Sales of bird feeders, fat balls and seeds have skyrocketed in the past year, as more and more of us have had more time at home and around the garden, and caught the birdwatching bug.
It’s not hard to see the appeal of attracting birds to our gardens and windowsills – those little feathered visitors help to ground us and connect us with the seasons.
And it seems our fascination with the birds is leading many people to rethink their outdoor spaces and add features that provide shelter and good foraging not just for the birds, but other kinds of wildlife, too.
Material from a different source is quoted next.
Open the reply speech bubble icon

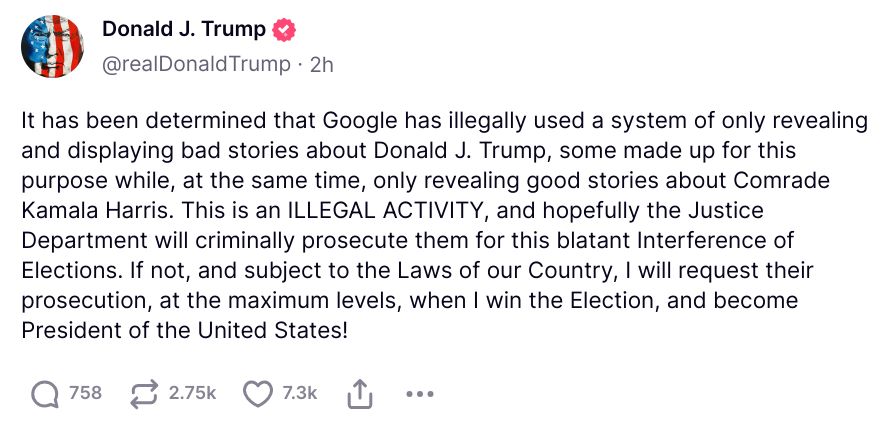coord(45,394)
The Soil Association says it’s clear that wildlife needs our help, with 41% of Britain’s wildlife species having declined since 1970, and around one in 10 now facing extinction.
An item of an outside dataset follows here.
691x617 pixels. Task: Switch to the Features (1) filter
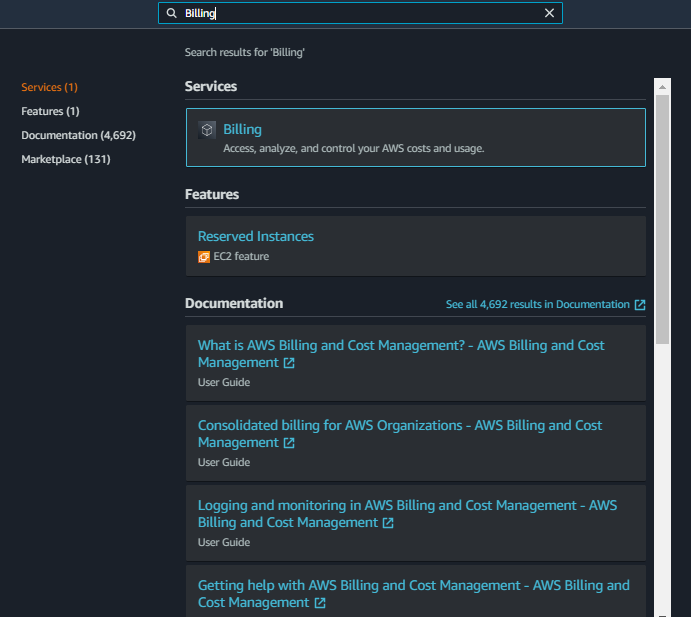(50, 111)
Intensive farming practices are the main threat – but our own efforts at home can make a big difference, simply by providing a network of connected habitats and food sources. Around 87% of UK households have a garden, which amounts to over 10 million acres – larger than all of Britain’s nature reserves combined!
Each garden is a unique space, so everyone’s approach to encouraging birds and other wild creatures will differ. You might want to reserve a special corner for wildlife, or try to make the whole garden nature-friendly, especially if you’ve just moved into a new place or plan a re-design.
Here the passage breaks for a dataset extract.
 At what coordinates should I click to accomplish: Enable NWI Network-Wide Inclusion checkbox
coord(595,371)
The Soil Association says that either way, a few quick moves can help make most gardens better for wildlife:
Give the lawnmower a rest:
Leaving a section of long grass is one of the most simple and effective changes to help wildlife, as it provides a home for nesting butterflies and allows wildflowers to flourish, providing nectar for bees and other pollinators.
This group of chemicals is designed to kill insects and other pests but their long-term effects can be devastating. Reducing application of these chemicals in your garden is a brilliant quick win for wildlife.
Access to a connected selection of habitats is one of the biggest barriers for our wildlife, particularly roaming mammals like hedgehogs. If your garden is bordered with fences, liaise with neighbours to negotiate some hedgehog holes – small gaps cut into fences to allow wildlife to pass from garden to garden.
Boxes, baths and feeders:
A classic quick fix for attracting wildlife to your garden, this combination can provide an important habitat and food source for nesting birds. Make sure to keep them clean and steer clear of decorative bird boxes made of ceramic or metal. For bird safety, it’s best to stick to wooden ones.
Another great option that’s suitable for gardens of all shapes and sizes, insect hotels provide a refuge for everything from bees and beetles, to spiders. Either buy one, or easily make your own, using a frame filled with bundles of rolled up paper, straw, hay, old bark, and leaves.
Just add water:
Adding a water source to your garden can make a huge difference for wildlife – it’s one of the most common changes agro-ecological farmers make when looking to boost biodiversity. Even a small body of water makes a difference, so even if you don’t have a pond, consider a simple ‘container pond’ made with a sunken bucket, pot or trough.